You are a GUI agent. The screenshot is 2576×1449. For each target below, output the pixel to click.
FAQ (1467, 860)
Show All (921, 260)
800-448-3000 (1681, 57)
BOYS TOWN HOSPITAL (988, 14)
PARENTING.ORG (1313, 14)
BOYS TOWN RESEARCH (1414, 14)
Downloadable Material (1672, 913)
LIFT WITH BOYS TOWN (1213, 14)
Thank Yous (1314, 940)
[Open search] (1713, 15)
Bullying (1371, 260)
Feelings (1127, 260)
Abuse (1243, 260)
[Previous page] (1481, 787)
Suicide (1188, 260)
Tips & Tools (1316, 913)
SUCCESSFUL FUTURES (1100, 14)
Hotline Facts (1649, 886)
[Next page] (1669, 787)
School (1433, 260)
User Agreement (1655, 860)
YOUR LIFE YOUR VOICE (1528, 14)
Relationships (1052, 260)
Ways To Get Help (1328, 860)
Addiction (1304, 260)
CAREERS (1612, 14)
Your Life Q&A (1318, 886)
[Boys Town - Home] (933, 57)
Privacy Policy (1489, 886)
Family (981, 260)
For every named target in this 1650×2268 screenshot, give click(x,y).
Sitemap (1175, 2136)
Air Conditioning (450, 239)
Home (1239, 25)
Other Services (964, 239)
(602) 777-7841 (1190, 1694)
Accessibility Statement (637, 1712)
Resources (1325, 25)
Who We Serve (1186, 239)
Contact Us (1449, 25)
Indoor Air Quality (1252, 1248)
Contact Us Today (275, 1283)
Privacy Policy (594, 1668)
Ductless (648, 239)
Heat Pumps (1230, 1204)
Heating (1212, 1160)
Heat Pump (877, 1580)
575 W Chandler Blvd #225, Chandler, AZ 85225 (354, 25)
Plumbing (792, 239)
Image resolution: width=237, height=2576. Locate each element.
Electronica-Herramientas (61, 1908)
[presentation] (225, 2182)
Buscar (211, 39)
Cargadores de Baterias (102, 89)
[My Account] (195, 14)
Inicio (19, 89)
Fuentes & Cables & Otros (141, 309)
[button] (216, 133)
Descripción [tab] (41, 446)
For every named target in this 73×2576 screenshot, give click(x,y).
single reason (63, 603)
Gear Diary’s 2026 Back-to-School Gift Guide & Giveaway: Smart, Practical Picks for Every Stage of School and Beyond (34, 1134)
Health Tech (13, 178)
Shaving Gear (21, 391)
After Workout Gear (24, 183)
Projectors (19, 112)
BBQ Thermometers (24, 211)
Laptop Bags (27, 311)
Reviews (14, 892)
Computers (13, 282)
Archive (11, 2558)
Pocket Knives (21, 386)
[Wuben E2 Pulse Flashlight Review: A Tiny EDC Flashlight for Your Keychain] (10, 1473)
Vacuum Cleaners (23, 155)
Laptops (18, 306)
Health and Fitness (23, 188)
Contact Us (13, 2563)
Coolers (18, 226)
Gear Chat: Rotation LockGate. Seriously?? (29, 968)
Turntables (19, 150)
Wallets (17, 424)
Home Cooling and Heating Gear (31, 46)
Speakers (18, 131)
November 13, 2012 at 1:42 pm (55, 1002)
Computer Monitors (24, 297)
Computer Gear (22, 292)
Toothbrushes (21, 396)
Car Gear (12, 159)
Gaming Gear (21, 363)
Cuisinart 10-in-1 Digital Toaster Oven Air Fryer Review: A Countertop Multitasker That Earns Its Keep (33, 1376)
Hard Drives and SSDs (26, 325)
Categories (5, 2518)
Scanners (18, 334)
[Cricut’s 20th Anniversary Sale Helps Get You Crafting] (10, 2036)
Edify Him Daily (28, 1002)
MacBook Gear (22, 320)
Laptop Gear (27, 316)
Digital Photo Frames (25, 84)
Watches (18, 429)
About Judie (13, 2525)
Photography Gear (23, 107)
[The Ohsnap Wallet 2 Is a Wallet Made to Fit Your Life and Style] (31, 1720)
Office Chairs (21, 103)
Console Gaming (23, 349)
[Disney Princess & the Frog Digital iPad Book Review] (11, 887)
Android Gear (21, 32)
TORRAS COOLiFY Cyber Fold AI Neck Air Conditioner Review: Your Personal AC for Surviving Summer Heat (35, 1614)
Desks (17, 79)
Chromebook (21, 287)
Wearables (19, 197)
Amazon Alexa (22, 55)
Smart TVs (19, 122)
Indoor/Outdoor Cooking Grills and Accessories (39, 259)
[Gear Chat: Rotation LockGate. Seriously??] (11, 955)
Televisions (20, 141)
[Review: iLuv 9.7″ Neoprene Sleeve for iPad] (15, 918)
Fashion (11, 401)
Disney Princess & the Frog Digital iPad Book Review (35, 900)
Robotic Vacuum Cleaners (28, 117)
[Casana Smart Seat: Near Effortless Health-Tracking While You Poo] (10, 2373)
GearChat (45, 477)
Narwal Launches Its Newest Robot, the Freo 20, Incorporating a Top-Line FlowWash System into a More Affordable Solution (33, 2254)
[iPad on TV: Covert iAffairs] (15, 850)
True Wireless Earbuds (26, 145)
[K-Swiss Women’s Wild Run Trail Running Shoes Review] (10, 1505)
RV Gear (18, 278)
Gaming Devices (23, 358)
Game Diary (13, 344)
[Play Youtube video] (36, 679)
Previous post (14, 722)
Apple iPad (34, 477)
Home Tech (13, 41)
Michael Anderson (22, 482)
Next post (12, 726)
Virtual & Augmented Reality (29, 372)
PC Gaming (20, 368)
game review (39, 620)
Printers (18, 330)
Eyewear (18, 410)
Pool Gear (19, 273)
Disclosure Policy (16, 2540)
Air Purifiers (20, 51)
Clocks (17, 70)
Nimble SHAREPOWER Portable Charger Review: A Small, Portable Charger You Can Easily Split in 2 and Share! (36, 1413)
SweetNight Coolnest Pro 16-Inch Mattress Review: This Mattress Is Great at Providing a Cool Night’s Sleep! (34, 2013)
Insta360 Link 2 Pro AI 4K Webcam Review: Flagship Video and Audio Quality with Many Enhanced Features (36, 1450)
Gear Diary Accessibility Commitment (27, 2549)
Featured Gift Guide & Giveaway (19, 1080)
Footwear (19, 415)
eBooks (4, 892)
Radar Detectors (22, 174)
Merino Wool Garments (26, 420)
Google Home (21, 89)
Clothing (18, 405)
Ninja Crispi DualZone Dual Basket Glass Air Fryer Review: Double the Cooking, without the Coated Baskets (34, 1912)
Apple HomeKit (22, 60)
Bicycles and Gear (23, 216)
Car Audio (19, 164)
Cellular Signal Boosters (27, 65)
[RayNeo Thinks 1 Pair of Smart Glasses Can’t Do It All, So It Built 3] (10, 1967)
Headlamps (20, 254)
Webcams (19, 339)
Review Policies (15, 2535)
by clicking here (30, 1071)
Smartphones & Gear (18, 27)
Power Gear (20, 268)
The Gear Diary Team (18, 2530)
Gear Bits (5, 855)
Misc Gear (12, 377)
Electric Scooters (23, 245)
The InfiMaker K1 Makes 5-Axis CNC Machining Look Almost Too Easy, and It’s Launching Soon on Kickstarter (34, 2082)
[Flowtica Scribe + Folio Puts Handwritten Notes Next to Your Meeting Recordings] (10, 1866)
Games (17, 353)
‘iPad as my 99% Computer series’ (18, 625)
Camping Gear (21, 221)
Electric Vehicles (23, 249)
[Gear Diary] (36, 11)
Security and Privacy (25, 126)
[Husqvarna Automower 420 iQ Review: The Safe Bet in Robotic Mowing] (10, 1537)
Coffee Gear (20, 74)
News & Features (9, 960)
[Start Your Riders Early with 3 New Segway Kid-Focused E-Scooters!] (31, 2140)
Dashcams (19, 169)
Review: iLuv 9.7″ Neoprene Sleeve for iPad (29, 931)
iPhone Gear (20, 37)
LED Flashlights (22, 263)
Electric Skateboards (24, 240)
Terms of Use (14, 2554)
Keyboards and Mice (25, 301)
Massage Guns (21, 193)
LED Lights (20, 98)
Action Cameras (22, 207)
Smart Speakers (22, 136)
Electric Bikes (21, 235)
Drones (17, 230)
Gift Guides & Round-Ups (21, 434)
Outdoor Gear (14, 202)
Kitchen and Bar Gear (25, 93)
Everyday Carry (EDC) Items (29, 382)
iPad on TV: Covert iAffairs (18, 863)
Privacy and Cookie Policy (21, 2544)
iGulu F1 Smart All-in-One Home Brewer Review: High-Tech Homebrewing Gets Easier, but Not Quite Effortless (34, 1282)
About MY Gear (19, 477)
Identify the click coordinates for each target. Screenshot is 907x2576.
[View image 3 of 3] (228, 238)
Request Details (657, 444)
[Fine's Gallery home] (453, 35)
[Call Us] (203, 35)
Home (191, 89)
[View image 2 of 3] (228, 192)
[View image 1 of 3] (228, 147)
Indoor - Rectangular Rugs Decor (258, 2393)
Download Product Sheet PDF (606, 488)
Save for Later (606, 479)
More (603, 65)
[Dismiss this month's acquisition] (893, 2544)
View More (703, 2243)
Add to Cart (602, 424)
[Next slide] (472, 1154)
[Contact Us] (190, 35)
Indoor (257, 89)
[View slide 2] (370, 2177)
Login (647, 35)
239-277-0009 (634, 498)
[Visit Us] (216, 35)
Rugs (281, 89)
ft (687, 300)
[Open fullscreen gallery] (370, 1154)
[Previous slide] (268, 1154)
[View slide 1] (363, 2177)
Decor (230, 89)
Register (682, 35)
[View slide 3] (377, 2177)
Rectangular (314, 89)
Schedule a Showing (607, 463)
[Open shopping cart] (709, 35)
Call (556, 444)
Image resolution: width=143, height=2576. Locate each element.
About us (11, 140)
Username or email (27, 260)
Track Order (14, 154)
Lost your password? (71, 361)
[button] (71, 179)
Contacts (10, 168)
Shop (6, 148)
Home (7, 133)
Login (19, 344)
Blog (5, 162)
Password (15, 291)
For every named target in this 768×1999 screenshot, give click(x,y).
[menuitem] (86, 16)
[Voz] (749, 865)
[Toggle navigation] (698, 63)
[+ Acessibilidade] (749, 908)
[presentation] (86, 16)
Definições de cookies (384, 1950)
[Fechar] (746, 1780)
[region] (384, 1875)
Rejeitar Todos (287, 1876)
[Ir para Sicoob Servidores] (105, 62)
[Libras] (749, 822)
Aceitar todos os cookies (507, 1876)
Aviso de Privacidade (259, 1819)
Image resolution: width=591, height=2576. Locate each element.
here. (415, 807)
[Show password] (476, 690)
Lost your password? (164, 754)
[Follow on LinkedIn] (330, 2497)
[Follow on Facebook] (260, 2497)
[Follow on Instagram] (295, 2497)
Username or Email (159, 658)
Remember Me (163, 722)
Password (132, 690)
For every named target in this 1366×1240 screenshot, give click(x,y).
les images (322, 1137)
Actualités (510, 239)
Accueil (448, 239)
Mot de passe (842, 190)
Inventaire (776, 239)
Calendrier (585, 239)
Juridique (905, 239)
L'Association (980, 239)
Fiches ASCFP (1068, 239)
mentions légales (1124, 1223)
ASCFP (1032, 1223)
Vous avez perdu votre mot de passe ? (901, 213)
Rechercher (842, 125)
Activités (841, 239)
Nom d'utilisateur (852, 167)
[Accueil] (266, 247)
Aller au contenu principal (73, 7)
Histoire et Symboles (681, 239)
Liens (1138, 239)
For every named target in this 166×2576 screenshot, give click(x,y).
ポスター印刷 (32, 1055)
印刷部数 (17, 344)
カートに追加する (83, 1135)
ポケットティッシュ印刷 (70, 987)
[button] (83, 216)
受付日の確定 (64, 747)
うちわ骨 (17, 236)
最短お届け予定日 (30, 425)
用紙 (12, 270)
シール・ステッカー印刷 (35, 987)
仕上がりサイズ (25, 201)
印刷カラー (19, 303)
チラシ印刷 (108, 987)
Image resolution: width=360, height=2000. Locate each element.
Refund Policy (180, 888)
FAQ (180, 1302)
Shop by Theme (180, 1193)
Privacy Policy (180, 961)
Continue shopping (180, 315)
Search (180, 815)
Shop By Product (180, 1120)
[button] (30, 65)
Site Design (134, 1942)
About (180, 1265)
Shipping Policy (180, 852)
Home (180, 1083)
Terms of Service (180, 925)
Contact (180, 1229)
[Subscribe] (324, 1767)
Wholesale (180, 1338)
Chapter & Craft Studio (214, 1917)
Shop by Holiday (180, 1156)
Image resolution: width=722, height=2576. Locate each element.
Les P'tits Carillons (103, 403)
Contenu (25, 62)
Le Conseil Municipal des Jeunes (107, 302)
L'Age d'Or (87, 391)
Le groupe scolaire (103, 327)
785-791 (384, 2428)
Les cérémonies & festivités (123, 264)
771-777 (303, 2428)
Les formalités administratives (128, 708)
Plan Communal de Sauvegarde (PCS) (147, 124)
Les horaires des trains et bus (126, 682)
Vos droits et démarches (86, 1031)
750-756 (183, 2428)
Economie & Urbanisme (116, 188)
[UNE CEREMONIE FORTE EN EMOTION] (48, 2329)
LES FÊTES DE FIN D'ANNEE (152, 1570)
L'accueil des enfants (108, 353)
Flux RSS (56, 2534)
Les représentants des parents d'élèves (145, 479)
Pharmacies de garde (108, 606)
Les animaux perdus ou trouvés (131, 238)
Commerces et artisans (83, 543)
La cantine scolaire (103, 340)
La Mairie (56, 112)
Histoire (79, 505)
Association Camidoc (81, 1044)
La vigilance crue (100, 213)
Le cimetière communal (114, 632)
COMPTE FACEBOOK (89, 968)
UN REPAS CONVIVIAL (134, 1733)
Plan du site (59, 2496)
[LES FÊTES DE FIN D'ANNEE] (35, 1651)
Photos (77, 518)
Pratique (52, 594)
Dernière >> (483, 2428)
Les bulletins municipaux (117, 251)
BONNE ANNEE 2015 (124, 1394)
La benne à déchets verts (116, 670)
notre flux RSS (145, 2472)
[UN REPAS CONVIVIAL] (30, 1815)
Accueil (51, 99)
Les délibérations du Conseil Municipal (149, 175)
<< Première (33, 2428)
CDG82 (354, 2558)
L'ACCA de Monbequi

# WORK ITEM:
Return every line of the preceding records in which the word "Open" appears.

# TASK ANSWER:
[Open search] (1713, 15)
[Open fullscreen gallery] (370, 1154)
[Open shopping cart] (709, 35)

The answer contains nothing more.